DETAILED DESCRIPTION OF THE PREFERRED EMBODIMENTS
[0017] A method and wireless mobile device employs a virtual file
system and a digital rights management file system, at an operating
system level, and a user space digital rights manager, at an
application or user space level. The user space digital rights
manager is operative to manage digital rights associated with
content that is stored in the digital rights management file
system. For example, although an application may request content
that has digital rights associated with it from the virtual file
system, and the virtual file system communicates with the digital
rights management file system at the operating system level, the
DRM file system redirects the calls to the user space digital
rights manager at the user space level which performs the digital
rights operations.
[0018] In one embodiment, the digital rights management file system
is a partitioned digital rights file directory and a file handler
determines whether a downloaded file is to be stored in the digital
rights management file system based on, for example, file extension
data or MIME type data, or any other suitable data.
[0019] The user space digital rights manager is a type of pluggable
file system module at the user space level that enforces digital
rights. For example, objects related to digital rights management
are accessed via existing file system interfaces (e.g., POSIX open,
read and write calls) used for non-digital right management
objects. Digital rights management objects, such as content files
or digital rights management files, are stored in the partitioned
and special part of the OS file system. In one example, a Linux
operating system is utilized to allow the pluggable user space
digital rights manager to suitably interface with the digital
rights management file system. The user space digital rights
manager manages the actual storage of content files and updates
digital rights management files if present and maintains
associations between the content file and an associated rights
file. Also, only trusted software applications are allowed access
to the content files.
[0020] Referring to FIG. 1, there is provided a schematic view
illustrating an embodiment of a wireless communication system 100.

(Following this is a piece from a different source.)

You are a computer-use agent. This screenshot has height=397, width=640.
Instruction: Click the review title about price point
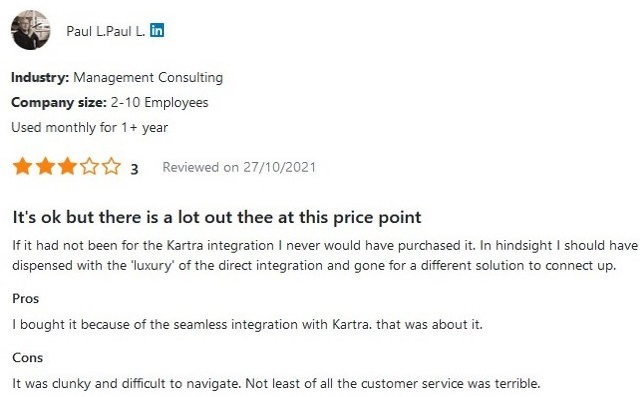tap(217, 217)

The wireless communication system I 00 includes a wireless
communication device 102 communicating with a wireless
communication network 104 through a wireless link 106. Any type of
wireless link 106 may be utilized for the present invention, but it
is to be understood that a high speed wireless data connection is
preferred. For example, the wireless communication network 104 may
communicate with a plurality of wireless communication devices,
including the wireless communication device 102, via a
cellular-based communication infrastructure that utilizes a
cellular-based communication protocols such as AMPS, CDMA, TDMA,
GSM, iDEN, GPRS, EDGE, UMTS, WCDMA and their variants. The wireless
communication network 104 may also communicate with the plurality
of wireless communication devices via a peer-to-peer or ad hoc
system utilizing appropriate communication protocols such as
Bluetooth, IEEE 802.11, IEEE 802.16, and the like.
[0021] The wireless communication network 104 may include a variety
of components for proper operation and communication with the
wireless communication device 102. For example, for the
cellular-based communication infrastructure shown in FIG. 1, the
wireless communication network 104 includes at least one base
station 108 and a server 110. Although a variety of components may
be coupled between one or more base stations 108 and the server
110, the base station and server shown in FIG. 1 is connected by a
single wired line 112 to simplify this example.
[0022] The server 110 is capable of providing services requested by
the wireless communication device 102. For example, a user of the
device 102 may send a request for assistance, in the form of a data
signal (such as text messaging), to the wireless communication
network 106, which directs the data signal to the server 110. In
response, the server 110 may interrogate the device and/or network
state and identify one or more solutions. For those solutions that
require change or correction of a programmable module of the device
102, the server 110 may send update data to the device via the
wireless link 106 so that the programmable module may be updated to
fulfill the request. If multiple solutions are available, then the
server 110 may send these options to the device 102 and await a
response from the device before proceeding.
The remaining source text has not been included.